Leave out the images; return the rest of the data exactly.

=====

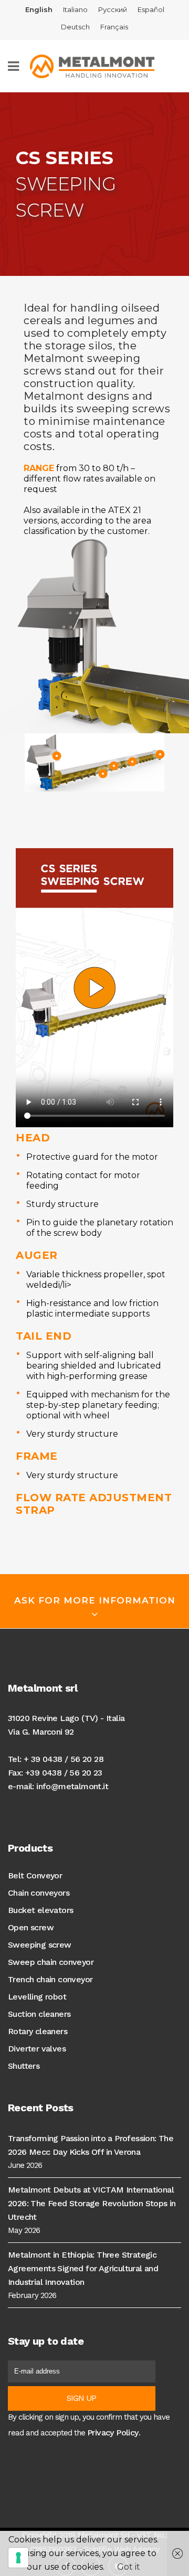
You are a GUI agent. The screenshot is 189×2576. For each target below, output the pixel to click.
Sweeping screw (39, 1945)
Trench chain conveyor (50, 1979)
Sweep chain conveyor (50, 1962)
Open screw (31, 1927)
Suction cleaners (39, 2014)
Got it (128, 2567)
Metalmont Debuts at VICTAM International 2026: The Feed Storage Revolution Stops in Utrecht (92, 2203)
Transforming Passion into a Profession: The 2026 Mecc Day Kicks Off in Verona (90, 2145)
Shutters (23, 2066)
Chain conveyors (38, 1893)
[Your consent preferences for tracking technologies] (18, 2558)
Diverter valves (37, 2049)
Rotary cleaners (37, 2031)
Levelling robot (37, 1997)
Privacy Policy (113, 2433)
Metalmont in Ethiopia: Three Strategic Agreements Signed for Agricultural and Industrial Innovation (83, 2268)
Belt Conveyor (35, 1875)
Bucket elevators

=====

Task output:
You are a GUI agent. The screenshot is 189×2576. For each target below, output the pixel to click.
Sweeping screw (39, 1945)
Trench chain conveyor (50, 1979)
Sweep chain conveyor (50, 1962)
Open screw (31, 1927)
Suction cleaners (39, 2014)
Got it (128, 2567)
Metalmont Debuts at VICTAM International 2026: The Feed Storage Revolution Stops in Utrecht (92, 2203)
Transforming Passion into a Profession: The 2026 Mecc Day Kicks Off in Verona (90, 2145)
Shutters (23, 2066)
Chain conveyors (38, 1893)
[Your consent preferences for tracking technologies] (18, 2558)
Diverter valves (37, 2049)
Rotary cleaners (37, 2031)
Levelling robot (37, 1997)
Privacy Policy (113, 2433)
Metalmont in Ethiopia: Three Strategic Agreements Signed for Agricultural and Industrial Innovation (83, 2268)
Belt Conveyor (35, 1875)
Bucket elevators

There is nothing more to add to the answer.